Week One
Lesson One
Open Unit
by reading The Keeping Quilt, by Patricia Polacco.
Discuss with students what it means to be an immigrant is. Next, have students
identify individuals they know who are immigrants.
Lesson Two
Using a smart board have students view a short movie that I have created from film clips from the American Memory site. Ellis Island.mpg Students will also locate pictures of immigrants and write and brief description about three them. Explain this week’s activity.
Week One Activity
Using the Library of Congress-American Memory Site website find a photo using the keyword "immigrant". You are to evaluate your photo using the following criteria:
1. What are they wearing?
2. Where do you think they are going?
3. What country do you think the people or persons came from?
4. After studying the picture, write a short story about the people or person's life or lives were like in America.
Lesson Three
Students will view a PowerPoint presentation Coming To America.ppt on Ellis Island, followed by a discussion on the significance of Ellis Island. Using documents from my own grandparents that I scanned in and included in the presentation, students will be able to view an actual ship passenger manifest, and other papers from Ellis Island.
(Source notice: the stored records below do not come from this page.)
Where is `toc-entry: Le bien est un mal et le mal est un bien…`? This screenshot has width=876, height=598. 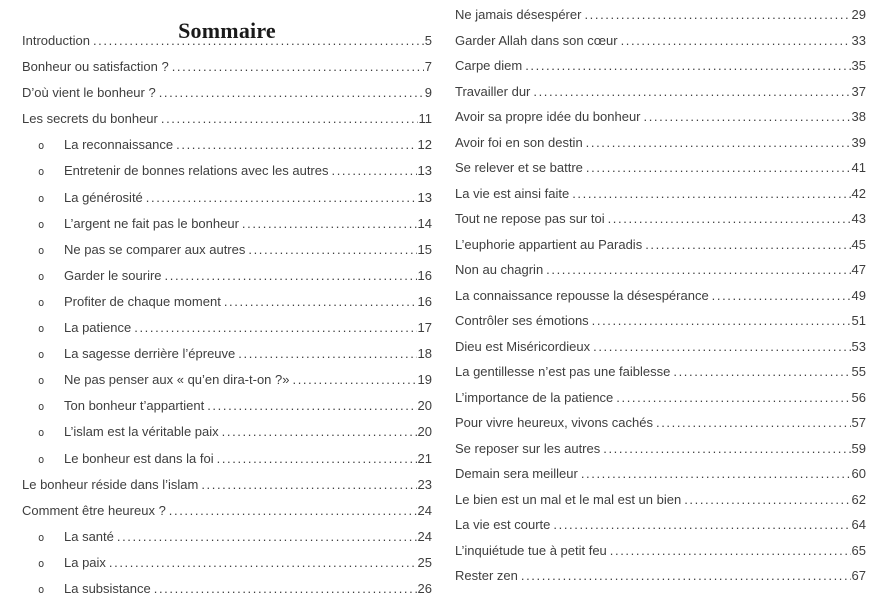 toc-entry: Le bien est un mal et le mal est un bien… is located at coordinates (660, 505).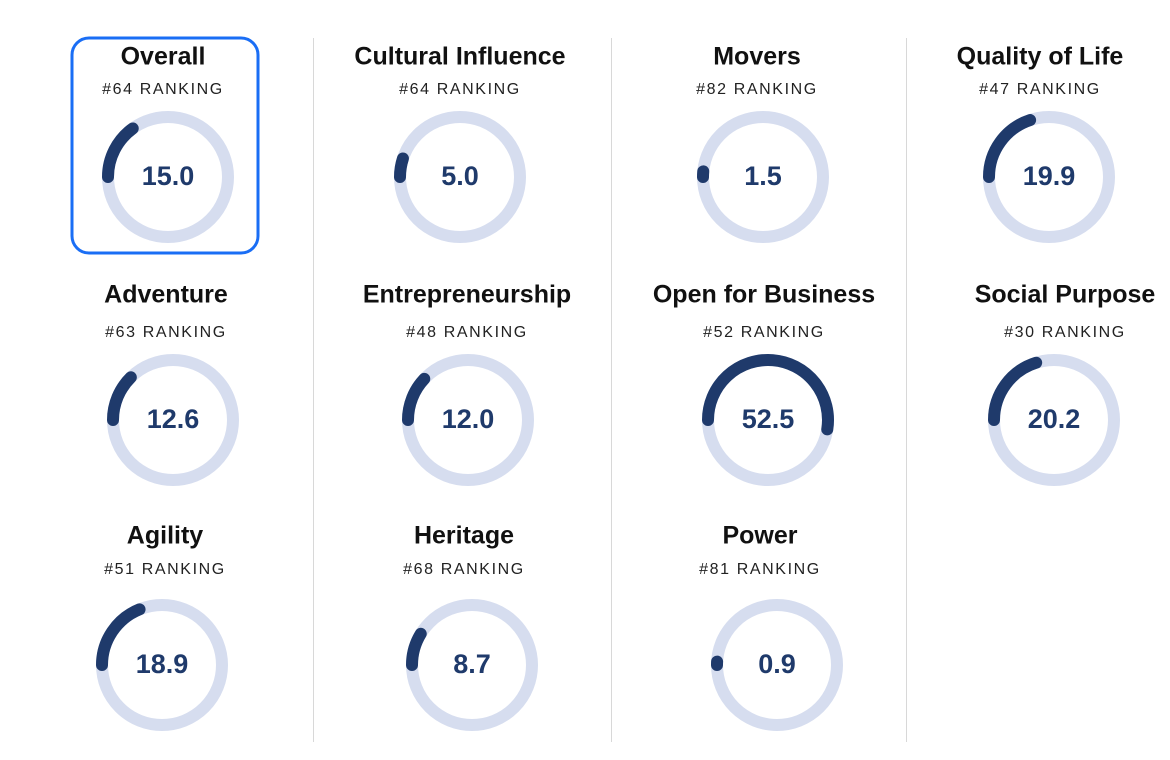 Image resolution: width=1170 pixels, height=760 pixels. Describe the element at coordinates (174, 419) in the screenshot. I see `gauge-score: 12.6` at that location.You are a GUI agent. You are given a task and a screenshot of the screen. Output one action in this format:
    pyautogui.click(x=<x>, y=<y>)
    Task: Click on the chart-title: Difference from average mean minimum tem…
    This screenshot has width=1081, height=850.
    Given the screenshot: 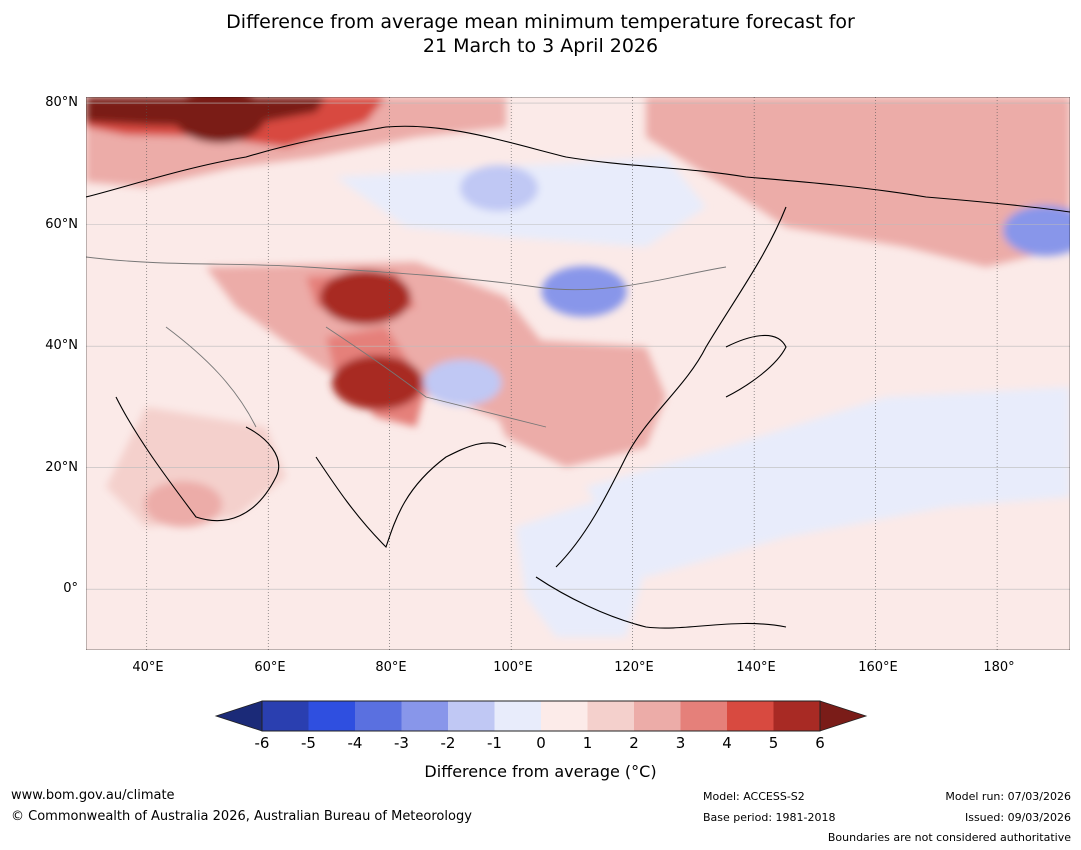 What is the action you would take?
    pyautogui.click(x=540, y=34)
Introduce Final Project that will serve as a final assessment for the unit (see student page). Students will be given time during our language arts to period to begin their research.
Lesson Four
Using http://memory.loc.gov/ammem/ndlpedu/features/immig/introduction.html as a supplement to our class discussion students will be able to understand the impact immigrants have made on our culture. Students will identify the cultural contribution immigrants have made to the American culture. We will identify the different ethic neighborhoods in Chicago. We will create a mural depicting the different neighborhoods.
Week Two
Lesson One
We will view a timeline from http://memory.loc.gov/ammem/ndlpedu/features/immig/introduction.html that shows the different waves of immigrants from the late 1800’s to the 1980’s. We will compare and contrast the early 20th century immigration to late 20th century immigration.
Introduce this week’s activity:
Week Two Activity
Assignment
"Give me your tired, your
poor,
Your huddled masses yearning to breathe free,
The wretched refuse of your teeming shore.
Send these, the homeless, tempest-tossed to me,
I lift my lamp beside the golden door."
Emma Lazarus wrote these words in her 19th century poem, "The New Colossus". Do the words reflect the American sentiment about immigration at that time? Do these words express America's feelings about immigration, today?
Lesson Two
Discuss the Emma Lazarus poem “The New Colossus”. Have students interpret the meaning she is trying to convey. Have students listen to oral histories of immigrants from the 1980’s from the American Memory site. Have a class discussion about we heard.
Lesson Three
Using PowerPoint students will view pictures of immigrants from the different eras. Students will compare and contrast them. Students will view an etching by artist Ester Hernandez titled “Libertad”(1976) This print reflects the modern immigrants view of assimilation, or their resistance to fully assimilate into the modern culture.